April 2012 – With your help, our work to conserve menhaden—a fish critical to the Chesapeake and Atlantic coastal ecosystems—continues.
The process for increasing protections for this important fish is now in phase two. Last fall in phase one, the Atlantic States Marine Fisheries Commission (ASMFC) adopted new standards for managing the menhaden fishery that will require cutbacks in the catch in an attempt to more than triple menhaden numbers coastwide. Phase two involves drafting a new fishery management plan laying out how to achieve the new standards. Next fall in phase three, the ASMFC will formally adopt the new plan, which will describe the catch restrictions that will take effect in 2013.
Once the subject of a book entitled, The Most Important Fish in the Sea, menhaden play a key role in the Chesapeake and Atlantic coastal ecosystems. Much like oysters, they feed by filtering the water and removing plankton which are often overabundant in polluted estuarine waters.

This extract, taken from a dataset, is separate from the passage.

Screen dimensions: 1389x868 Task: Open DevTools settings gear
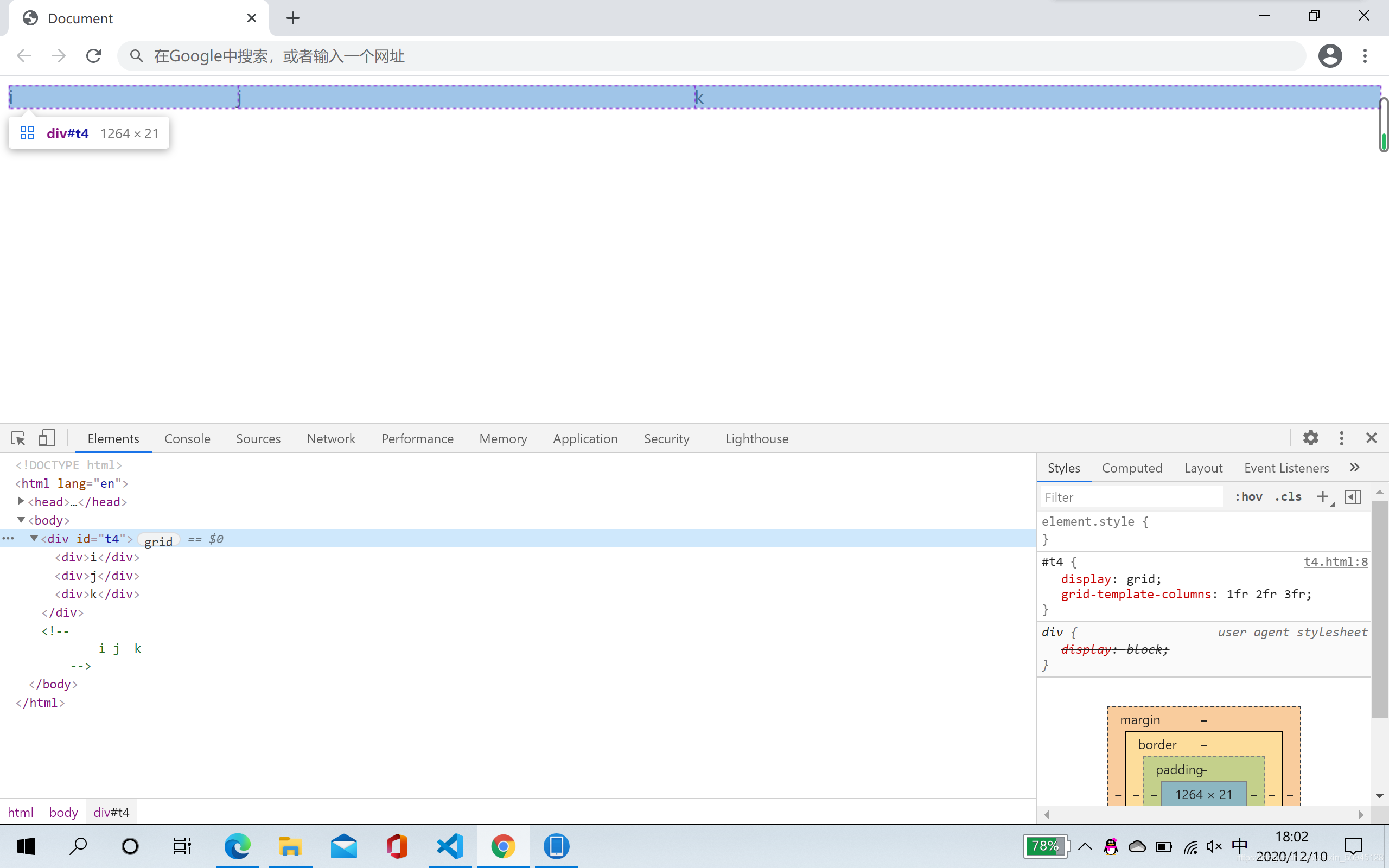pyautogui.click(x=1310, y=438)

Somehow the menhaden converts this input into biomass rich in omega-3 oils which makes them in turn highly nutritious prey for a wide range of marine fish, birds, and mammals.
Striped bass, for example, normally feed heavily on menhaden, but the amount in their diet has gone down dramatically as menhaden numbers declined over the last 20 years. Lack of menhaden in their diet may be a primary reason why Chesapeake stripers suffer from the disease Mycobacteriosis. Similarly, ospreys' success in finding menhaden to feed their young has gone down sharply in recent decades, and the survival of nestlings in the lower Bay is now less than during the DDT era.
New scientific advice in 2010 drove ASMFC to act after 10 years of slow progress protecting menhaden. The science indicated that numbers of menhaden population had been overfished in 32 out of the previous 54 years and was at its lowest level on record. The ability of the coastwide population to reproduce was only 8 percent of what it had once been. Even a panel of independent scientists advised that this was too low and called on ASMFC to better protect the stock and increase the spawning potential.
Read the full story at the Chesapeake Bay Foundation.
Analysis: The Chesapeake Bay Foundations states, "menhaden population had been overfished in 32 out of the previous 54 years and was at its lowest level on record." However, as the most recent stock assessments from the Atlantic States Marine Fisheries Commission (ASMFC) show, overfishing has only occurred once in the last 10 years, and the menhaden population is currently not overfished. Environmental factors, rather than commercial fishing, are also much more likely to influence the size of the menhaden population, with the ASMFC concluding that "non-fishery sources" are likely responsible for fluctuations in population (pg. 91).
The CBF also writes, "much like oysters, they feed by filtering the water and removing plankton which are often overabundant in polluted estuarine waters." The results of several recent studies have cast doubt on this claim. These studies have shown that adult menhaden do not consume most kinds of phytoplankton, and instead consume mostly zooplankton. And while juvenile menhaden do consume phytoplankton, they do not do so at a rate that contributes to improving water quality in a significant way.
Finally, the CBF writes, "lack of menhaden in [striped bass] diet may be a primary reason why Chesapeake stripers suffer from the disease Mycobacteriosis." There is no widely agreed upon answer for what causes mycobacteriosis in striped bass. However, the answer is just as likely to be the result of environmental factors in the Bay as a result of dead zones. These dead zones, caused by algal blooms fueled by excess nutrient runoff in the Bay, create low-oxygen (hypoxic) areas in the water that bass usually inhabit. They are forced instead into warmer, shallower waters for which they are ill-suited. As a result of the thermal stress this causes, the bass are not able to feed properly, making them more susceptible to diseases.